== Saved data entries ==
◇ ◇ ◇
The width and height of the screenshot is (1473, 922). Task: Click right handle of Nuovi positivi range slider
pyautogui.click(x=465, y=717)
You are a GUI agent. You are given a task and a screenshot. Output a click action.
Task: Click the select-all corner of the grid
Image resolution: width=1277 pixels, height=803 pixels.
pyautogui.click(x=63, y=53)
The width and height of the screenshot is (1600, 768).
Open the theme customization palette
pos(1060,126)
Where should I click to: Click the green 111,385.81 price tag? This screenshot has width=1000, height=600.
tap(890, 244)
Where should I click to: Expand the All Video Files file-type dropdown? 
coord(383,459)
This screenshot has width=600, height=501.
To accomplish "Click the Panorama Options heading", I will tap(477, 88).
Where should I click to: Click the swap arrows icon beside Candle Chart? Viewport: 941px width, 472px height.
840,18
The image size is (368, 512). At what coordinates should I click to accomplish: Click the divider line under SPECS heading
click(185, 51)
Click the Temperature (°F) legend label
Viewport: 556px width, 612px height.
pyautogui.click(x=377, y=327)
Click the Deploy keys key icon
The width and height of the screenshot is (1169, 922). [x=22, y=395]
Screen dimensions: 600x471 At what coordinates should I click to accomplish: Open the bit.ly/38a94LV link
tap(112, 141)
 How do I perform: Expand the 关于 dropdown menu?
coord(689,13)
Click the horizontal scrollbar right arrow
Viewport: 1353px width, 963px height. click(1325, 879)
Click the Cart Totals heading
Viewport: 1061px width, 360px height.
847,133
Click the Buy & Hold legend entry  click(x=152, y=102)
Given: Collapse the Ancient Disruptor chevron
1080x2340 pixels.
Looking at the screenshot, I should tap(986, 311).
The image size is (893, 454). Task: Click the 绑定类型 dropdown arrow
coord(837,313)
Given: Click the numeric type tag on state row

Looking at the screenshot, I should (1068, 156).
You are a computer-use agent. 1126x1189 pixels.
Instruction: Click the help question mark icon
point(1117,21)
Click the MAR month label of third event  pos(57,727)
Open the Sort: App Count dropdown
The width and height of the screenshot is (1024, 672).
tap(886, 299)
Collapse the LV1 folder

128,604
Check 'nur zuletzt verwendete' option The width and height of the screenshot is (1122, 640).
◇ ◇ ◇
== REQUIREMENT ==
Go through the data and show each line that holds "agent".

== SOLUTION TO THE PROBLEM ==
You are a GUI agent. You are given a task and a screenshot. Output a click action.
You are a computer-use agent. 1126x1189 pixels.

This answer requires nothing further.